• _Prompt_
Render every line of the entries from the one containing "At what coordinates" down through the one containing "will pyautogui.click(x=41, y=11)." as a Markdown table with the columns Row and Line. Leave out any blank lines.

• _Records for the exercise_
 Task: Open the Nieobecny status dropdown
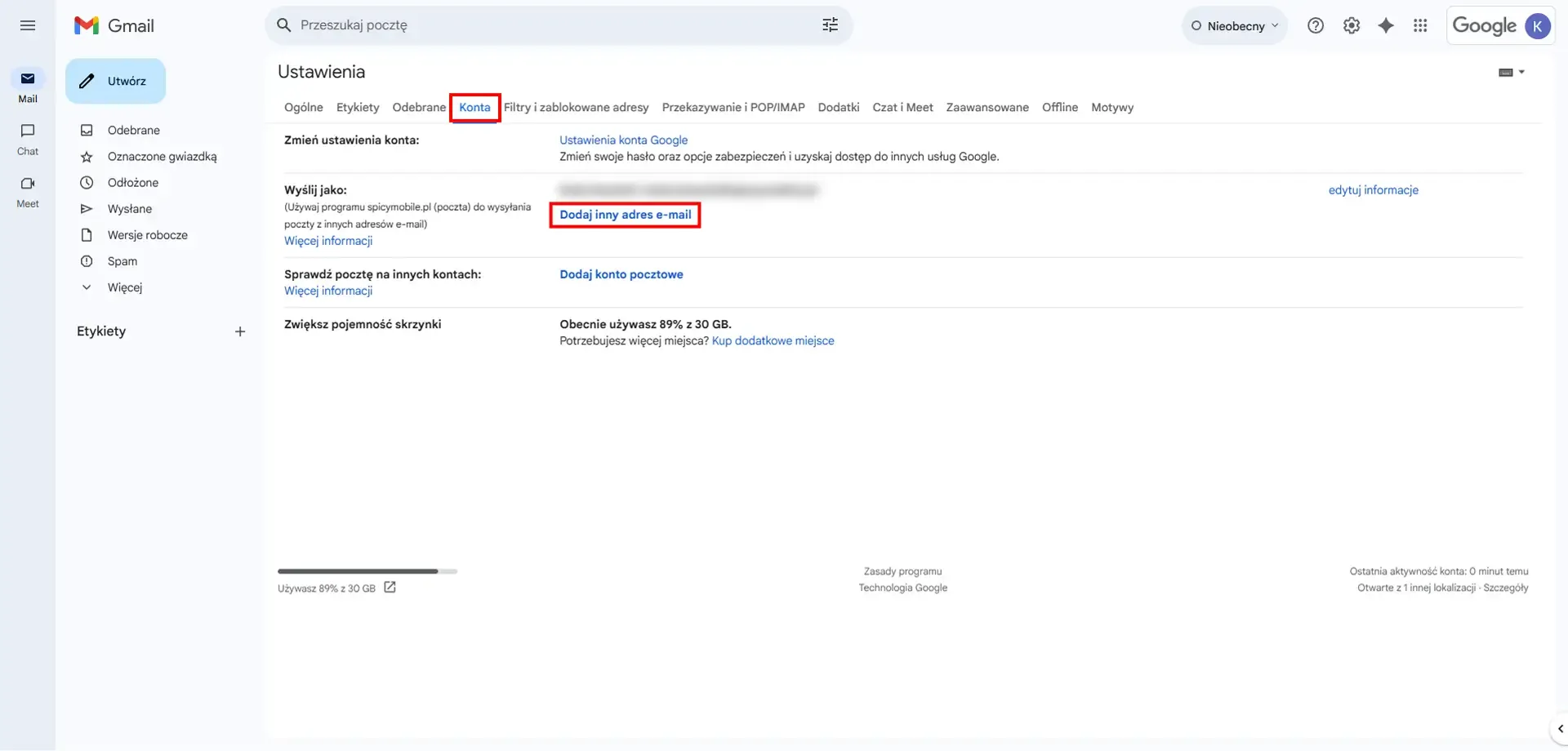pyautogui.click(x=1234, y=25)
--
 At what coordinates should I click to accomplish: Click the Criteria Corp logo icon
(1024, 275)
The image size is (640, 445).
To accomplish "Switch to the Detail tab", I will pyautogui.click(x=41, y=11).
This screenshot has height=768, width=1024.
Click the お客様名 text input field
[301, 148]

• _Solution_
| Row | Line |
|---|---|
| 1 |  At what coordinates should I click to accomplish: Click the Criteria Corp logo icon |
| 2 | (1024, 275) |
| 3 | The image size is (640, 445). |
| 4 | To accomplish "Switch to the Detail tab", I will pyautogui.click(x=41, y=11). |